Peter Whittaker enjoys a fictional guide to the misery of modern life

The Job

by Douglas Kennedy

Little, Brown, pounds 12.99, 352pp

DOUGLAS KENNEDY messes with our assumptions about the professional classes. From a journalist facing kangaroos and kidnap in The Dead Heart to a yuppie lawyer's dramatic downshifting in The Big Picture, he takes settled careers and mangles them. In his third novel, he has attempted the ferociously difficult task of painting a sympathetic portrait of Corporate Man. Ned Allen, an ambitious but essentially decent advertising manager for a computer magazine, finds his sophisticated, debt-fuelled Manhattan lifestyle whisked from under him when the magazine is bought by an asset- stripping conglomerate.

A tantalising glimpse of fast-track promotion and untold wealth evaporates as Ned, forced to make a series of tough decisions, allows a sense of humanity to influence his judgement. Retribution for this fundamental failing is swift and relentless.

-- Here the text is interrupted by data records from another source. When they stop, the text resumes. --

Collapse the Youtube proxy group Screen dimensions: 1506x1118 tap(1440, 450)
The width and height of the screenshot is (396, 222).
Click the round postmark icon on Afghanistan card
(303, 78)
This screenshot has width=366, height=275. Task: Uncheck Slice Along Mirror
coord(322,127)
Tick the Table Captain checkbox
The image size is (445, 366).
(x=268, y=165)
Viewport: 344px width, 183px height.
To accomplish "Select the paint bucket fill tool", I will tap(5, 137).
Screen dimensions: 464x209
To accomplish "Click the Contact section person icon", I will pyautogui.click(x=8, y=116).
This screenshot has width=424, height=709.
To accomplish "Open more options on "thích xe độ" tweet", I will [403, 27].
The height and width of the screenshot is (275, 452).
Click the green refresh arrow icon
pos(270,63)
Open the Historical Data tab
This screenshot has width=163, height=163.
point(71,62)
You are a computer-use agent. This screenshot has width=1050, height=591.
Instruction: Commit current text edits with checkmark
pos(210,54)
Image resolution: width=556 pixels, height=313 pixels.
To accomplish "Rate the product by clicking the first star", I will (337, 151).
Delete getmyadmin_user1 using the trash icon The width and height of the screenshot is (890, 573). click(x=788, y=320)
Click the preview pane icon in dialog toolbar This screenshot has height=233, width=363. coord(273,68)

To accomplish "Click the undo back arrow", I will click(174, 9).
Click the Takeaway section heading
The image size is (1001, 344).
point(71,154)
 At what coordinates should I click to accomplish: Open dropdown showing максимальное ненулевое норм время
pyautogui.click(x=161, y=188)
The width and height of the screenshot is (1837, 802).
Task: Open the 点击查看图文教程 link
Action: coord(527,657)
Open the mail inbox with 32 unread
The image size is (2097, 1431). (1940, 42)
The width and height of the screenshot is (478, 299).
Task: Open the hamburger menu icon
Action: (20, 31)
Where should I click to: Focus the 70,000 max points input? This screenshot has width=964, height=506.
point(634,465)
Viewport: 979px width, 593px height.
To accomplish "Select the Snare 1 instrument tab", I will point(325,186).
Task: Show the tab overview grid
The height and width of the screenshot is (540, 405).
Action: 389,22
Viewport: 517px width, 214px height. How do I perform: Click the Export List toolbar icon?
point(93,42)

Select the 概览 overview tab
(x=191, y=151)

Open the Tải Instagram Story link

The magazine is closed and Ned, betrayed and jobless, assaults his boss in a moment of blind rage.

Unemployable in the computing world, debts spiralling, marriage on the rocks, Ned takes what looks like an ideal job marketing the launch of a private equity fund on behalf of Jack Ballantine, best-selling author of motivational handbooks. This proves to be no more than a cover for a money-laundering operation. Ned's plummet into the business netherworld leads inexorably to blackmail, murder and an imaginative and witty pay- off.

Kennedy has wickedly inventive fun with the adspeak and acronyms of this enclosed world. He has produced a deeply satisfying widescreen thriller with a plot that barely pauses for breath and a cast of quirky, believable characters.

Better yet, underlying the superb satire on downsizing and managerial psychobabble is a serious and thoughtful novel; not so much Death of a Salesman as a fable of all the clammy anxieties and clawing insecurities of modern life. Recommended for all those who have ever wondered what "flexibility" and "modern working" really mean.